The preacher looked right at me, stuck a dagger through my forehead, and asked, “When was the last time you really prayed?”
I’ve probably heard preachers say this sort of phrase hundreds of times.
When was the last time you shared Jesus with your neighbor?
When was the last time you dusted off your Bible?
When was the last time you felt sorry about your sin?
When was the last time you genuinely sincerely worshiped God from the very bottom of your heart?
When was the last time you were really on fire for Him?
These questions always catch me off guard. I can probably name thousands of times I’ve felt closer to God than today. Or times when I was praying more. Or reading the Bible more. Or worshiping harder. Or doing the whole church-thing better.
I understand the intentions here: for conviction, to get us moving out of a spiritual funk. But all this pointing backwards feels like a cheap manipulative trick to provoke my flesh into action. It’s a lazy preacher tactic that hail-marys a guilt bomb over the fence and hopes the shrapnel will stick someone.

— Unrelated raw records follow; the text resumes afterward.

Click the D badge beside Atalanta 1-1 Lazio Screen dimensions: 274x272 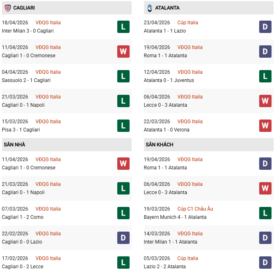pos(265,27)
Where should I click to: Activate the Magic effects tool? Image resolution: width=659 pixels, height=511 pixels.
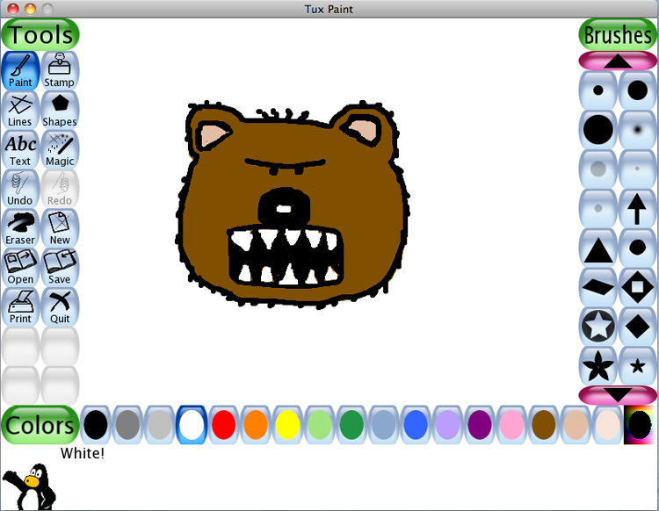[x=60, y=149]
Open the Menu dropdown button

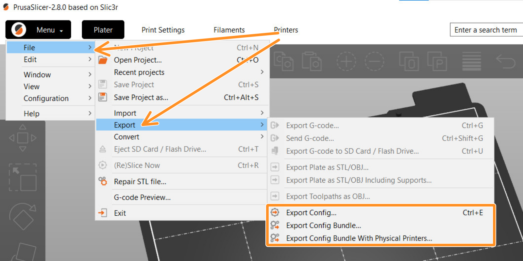pos(38,30)
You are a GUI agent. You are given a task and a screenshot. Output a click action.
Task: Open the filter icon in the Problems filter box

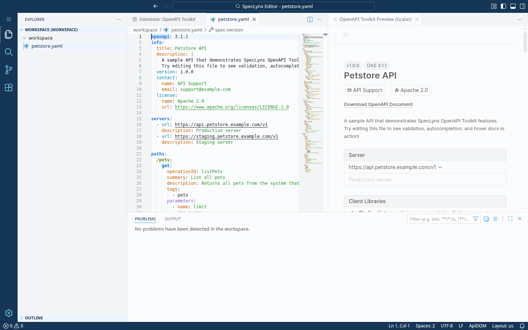[476, 219]
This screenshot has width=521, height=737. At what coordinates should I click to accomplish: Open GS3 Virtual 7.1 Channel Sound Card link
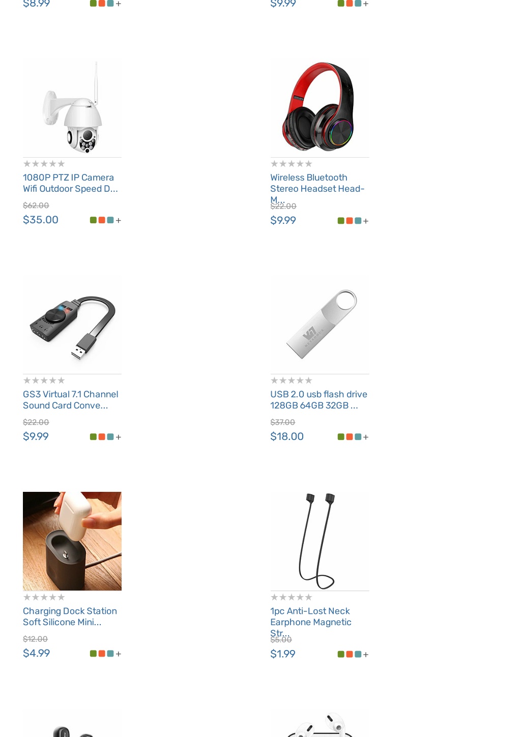pyautogui.click(x=70, y=400)
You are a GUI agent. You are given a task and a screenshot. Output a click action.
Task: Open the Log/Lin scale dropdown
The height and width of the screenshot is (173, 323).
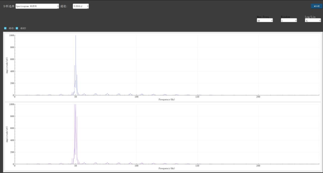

I’m just not sure that comparing myself to myself is the best motivation to get me into gear. It only stresses me out. I start worrying about technique and method and knowledge instead of actually relating to God on a personal intimate level, and then I forget why I’m even here. Sometimes I think that the guiltier I feel at church, the more I’m doing religion correctly, so I beat myself up into a moral panic until I end up further than where I began.
I don’t blame the preacher. Most likely he doesn’t know better, because he learned how to preach from someone else who guilt-tripped him, and so did the other guy, and so on. The devil has been at this for a long time; he knows exactly what drives a wedge between our faith and duty; he knows how to steal the joy right out of obedience.